Robert West is a Great Falls, Montana native who grew up listening to the stories of his grandfathers, including Allen Parrish, who rode the rails up and down the East Coast as a Pullman Porter. Pullman Porters were African-American men, initially ex-slaves, hired to serve passengers on sleeper cars beginning in roughly the late 1860s. 

According to West, “Within the ‘colored’ community, you actually had several different types of prominent men. You had the preachers, you had the postal workers ... but on top of that whole echelon, you had the Pullman Porter. They were called traveling men with cosmopolitan sensibilities. They knew the proper social etiquette, they rubbed elbows with captains of industry, with royalty, kings, and queens that would come over and travel on the rails... So, the Pullman Porters actually was the highest echelon of the ‘colored’ community, but unfortunately, they were known as having the lowest job on board the train.”

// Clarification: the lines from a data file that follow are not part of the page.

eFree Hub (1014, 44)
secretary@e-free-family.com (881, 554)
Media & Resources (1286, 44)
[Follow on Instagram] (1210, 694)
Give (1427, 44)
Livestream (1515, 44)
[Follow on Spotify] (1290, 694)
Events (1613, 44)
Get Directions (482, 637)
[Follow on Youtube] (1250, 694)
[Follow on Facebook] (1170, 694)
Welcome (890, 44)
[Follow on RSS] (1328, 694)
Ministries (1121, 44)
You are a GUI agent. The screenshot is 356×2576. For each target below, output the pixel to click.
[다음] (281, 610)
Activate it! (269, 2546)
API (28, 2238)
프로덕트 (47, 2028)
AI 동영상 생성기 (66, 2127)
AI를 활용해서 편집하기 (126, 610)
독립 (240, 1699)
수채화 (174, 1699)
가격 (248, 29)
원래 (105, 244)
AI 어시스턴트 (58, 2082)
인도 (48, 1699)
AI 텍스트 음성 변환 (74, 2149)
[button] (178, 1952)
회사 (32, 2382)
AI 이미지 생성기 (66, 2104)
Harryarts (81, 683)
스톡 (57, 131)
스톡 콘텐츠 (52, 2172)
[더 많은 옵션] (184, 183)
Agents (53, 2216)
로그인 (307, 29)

West says when he began to seriously paint in the mid-1970s, he immediately began to channel his grandfather’s stories along with his own love for the intricacies of railroad design and physics. 

“The very first painting that I ever went commercial with was my grandfather’s train, the West Coast Champion, tearing up the mainline between Waycross and Jacksonville,” he says.

Since then, he’s painted and sold hundreds of train scenes, which hang in homes and businesses across the country. 

Of his unique position as a railroad artist, West says, “I am the world’s only Black full-time railroad technical illustrator, bar-none.  I’ve been looking for others for 42 years, but, hey, I’m like a lone wolf howling at the moon, sounding like a train locomotive!”

Good Day Atlanta’s Paul Milliken recently spent some time with Robert West at Peachtree Station in Buckhead, where the artist often displays his work and learned more about the history and passion that drive West to keep bringing trains from the rail to the canvas.